> **To be done**
Turn the data from the line with "Click the D[0..31]" through the line with "[1351, 106]", both included, into a numbered list, and leave out any blank lines.
──────── Input rows ────────
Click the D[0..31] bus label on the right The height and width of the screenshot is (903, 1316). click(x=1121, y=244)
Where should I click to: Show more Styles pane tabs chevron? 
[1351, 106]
────────
──────── Input rows ────────
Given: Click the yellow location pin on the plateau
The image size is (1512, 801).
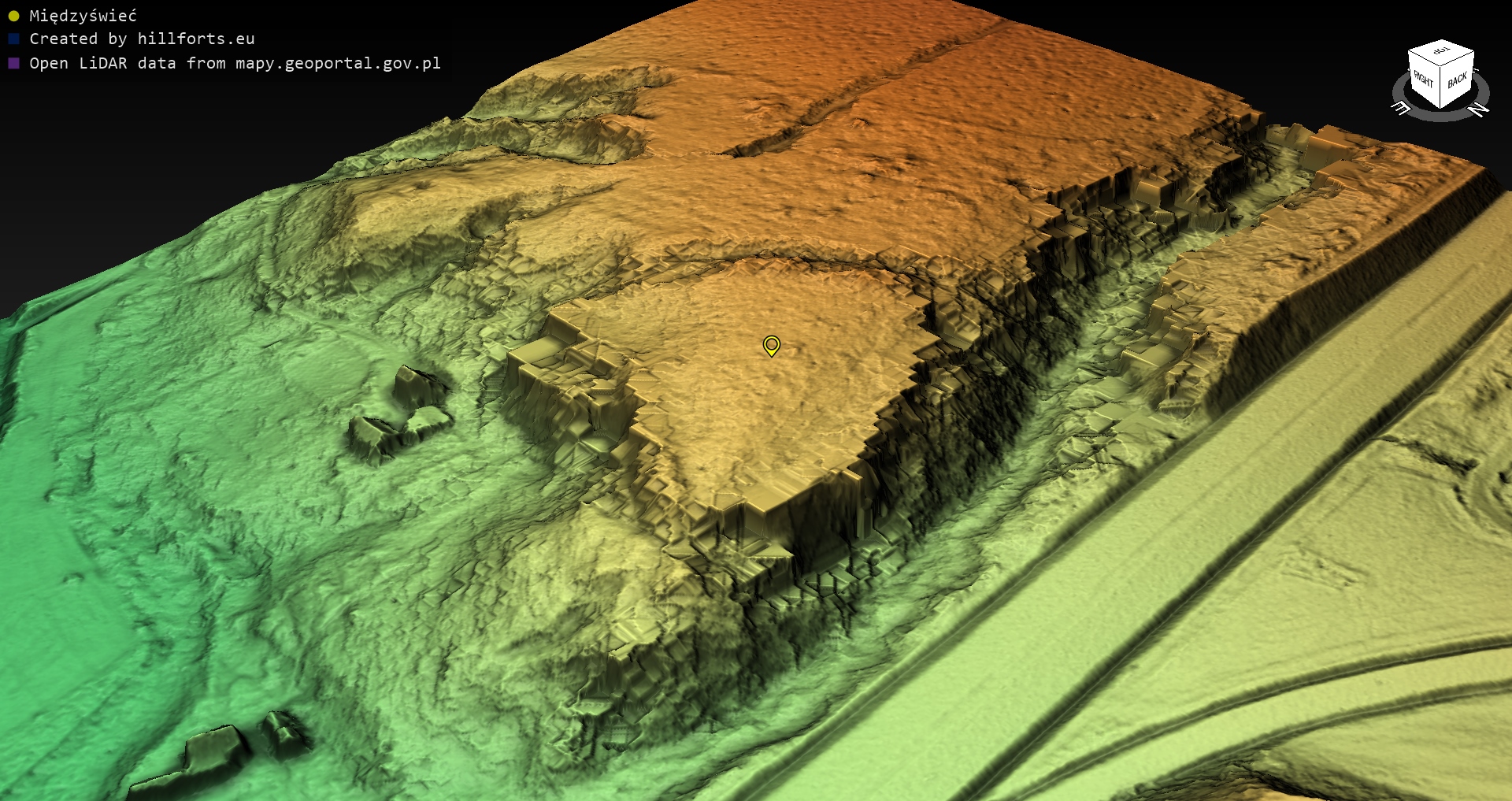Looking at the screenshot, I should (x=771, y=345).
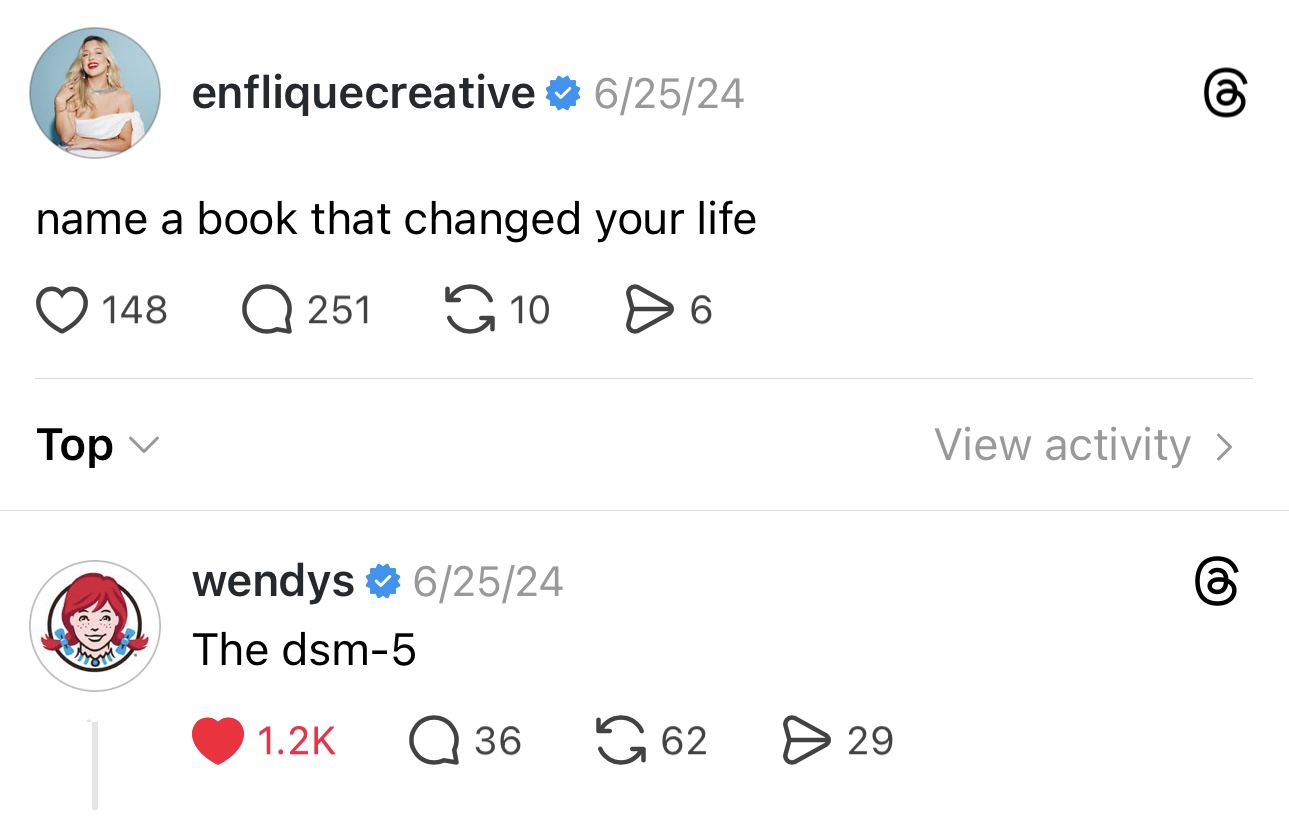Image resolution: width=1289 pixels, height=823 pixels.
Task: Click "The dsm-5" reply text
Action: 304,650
────────
> **Task response**
1. Click the D[0..31] bus label on the right The height and width of the screenshot is (903, 1316). click(x=1121, y=244)
2. Where should I click to: Show more Styles pane tabs chevron? 
3. [1351, 106]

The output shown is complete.